The Gilded Age of architecture usually refers to the opulent mansions of the super-wealthy in the United States. The well-to-do built elaborate second homes in the suburbs or in rural settings while at the same time many more people were living in urban tenements and the decaying farmlands of America. Twain was being ironic and satiric in naming this period of American history.

America's Gilded Age

The Gilded Age is a time period, an era in history with no specific beginning or end. Families had accumulated wealth from generation to generation — profits from the Industrial Revolution, the building of the railroads, urbanization, the rise of Wall Street and the banking industry, financial gains from the Civil War and Reconstruction, the manufacturing of steel, and the discovery of American crude oil. The names of these families, such as John Jacob Astor, live on even today.

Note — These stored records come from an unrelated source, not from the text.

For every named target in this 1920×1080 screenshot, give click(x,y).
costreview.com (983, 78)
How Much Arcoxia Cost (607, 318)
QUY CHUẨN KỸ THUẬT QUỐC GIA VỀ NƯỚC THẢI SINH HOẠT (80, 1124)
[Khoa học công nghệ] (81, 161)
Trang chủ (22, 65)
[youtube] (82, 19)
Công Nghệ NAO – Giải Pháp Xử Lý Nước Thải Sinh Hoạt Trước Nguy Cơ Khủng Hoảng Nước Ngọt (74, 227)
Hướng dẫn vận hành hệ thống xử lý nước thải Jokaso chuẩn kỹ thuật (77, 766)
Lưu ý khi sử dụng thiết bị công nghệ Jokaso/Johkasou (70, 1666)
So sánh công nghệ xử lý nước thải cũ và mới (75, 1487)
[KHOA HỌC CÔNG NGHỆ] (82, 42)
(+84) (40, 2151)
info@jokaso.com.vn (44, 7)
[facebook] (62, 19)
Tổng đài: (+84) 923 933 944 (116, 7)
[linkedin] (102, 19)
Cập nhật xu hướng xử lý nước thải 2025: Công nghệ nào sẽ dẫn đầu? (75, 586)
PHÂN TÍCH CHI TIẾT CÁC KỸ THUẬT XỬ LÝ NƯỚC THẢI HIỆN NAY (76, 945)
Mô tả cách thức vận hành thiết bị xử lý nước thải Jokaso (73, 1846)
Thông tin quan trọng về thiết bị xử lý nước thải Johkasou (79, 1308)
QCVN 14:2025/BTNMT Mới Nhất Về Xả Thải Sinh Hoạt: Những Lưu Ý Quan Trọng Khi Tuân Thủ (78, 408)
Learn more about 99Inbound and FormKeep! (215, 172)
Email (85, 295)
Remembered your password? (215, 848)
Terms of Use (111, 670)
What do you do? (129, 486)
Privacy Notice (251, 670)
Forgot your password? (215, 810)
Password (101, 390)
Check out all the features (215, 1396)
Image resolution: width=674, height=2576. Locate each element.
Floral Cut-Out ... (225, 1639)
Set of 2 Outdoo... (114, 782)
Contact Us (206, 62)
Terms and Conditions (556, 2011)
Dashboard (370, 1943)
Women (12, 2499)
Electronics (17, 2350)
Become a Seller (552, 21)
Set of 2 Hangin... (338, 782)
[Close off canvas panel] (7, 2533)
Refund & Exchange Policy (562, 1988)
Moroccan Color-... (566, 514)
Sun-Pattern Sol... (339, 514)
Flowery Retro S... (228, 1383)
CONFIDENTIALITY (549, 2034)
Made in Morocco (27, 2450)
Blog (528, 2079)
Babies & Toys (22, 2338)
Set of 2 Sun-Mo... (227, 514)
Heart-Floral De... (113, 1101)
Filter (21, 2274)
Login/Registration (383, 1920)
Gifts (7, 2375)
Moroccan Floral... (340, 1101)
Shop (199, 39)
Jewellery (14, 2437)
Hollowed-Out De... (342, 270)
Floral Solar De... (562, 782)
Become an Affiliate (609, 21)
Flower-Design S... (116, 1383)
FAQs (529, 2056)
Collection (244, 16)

By the time the book The Gilded Age, A Tale of Today was published in 1873, authors Mark Twain and Charles Dudley Warner could easily describe what was behind the ostentation of wealth in post-Civil War America. "There is no country in the world, sir, that pursues corruption as inveterately as we do," says one character in the book. "Now here you are with your railroad complete, and showing its continuation to Hallelujah and thence to Corruptionville." For some observers, the Gilded Age was a time of immorality, dishonesty, and graft. Money is said to have been made off the backs of an expanding immigrant population who found ready employment with men of industry. Men such as John D. Rockefeller and Andrew Carnegie are often considered "robber barons." Politcal corruption was so pervasive that Twain's 19th century book continues to be used as a reference for the 21st century U.S. Senate.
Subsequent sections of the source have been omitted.